Provided records
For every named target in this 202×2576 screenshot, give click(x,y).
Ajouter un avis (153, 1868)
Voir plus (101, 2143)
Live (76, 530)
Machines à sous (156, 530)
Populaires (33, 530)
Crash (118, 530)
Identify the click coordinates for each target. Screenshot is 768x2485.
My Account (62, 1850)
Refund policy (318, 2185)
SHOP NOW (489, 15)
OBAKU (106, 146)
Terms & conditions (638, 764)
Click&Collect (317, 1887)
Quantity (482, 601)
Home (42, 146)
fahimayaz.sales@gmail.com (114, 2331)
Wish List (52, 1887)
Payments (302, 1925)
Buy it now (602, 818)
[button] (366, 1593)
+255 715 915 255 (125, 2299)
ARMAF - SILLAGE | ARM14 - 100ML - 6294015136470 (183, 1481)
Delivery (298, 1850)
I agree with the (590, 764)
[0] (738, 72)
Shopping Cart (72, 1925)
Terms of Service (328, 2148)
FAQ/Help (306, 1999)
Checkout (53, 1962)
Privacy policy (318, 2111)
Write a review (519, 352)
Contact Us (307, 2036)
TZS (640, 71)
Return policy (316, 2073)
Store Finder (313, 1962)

Task description
Out of the data above, set down the lines from the one with "Terms & conditions (638, 764)" to the one with "ARMAF - SILLAGE", both included, exactly as written and with no additions.

Solution below
Terms & conditions (638, 764)
Click&Collect (317, 1887)
Quantity (482, 601)
Home (42, 146)
fahimayaz.sales@gmail.com (114, 2331)
Wish List (52, 1887)
Payments (302, 1925)
Buy it now (602, 818)
[button] (366, 1593)
+255 715 915 255 (125, 2299)
ARMAF - SILLAGE | ARM14 - 100ML - 6294015136470 (183, 1481)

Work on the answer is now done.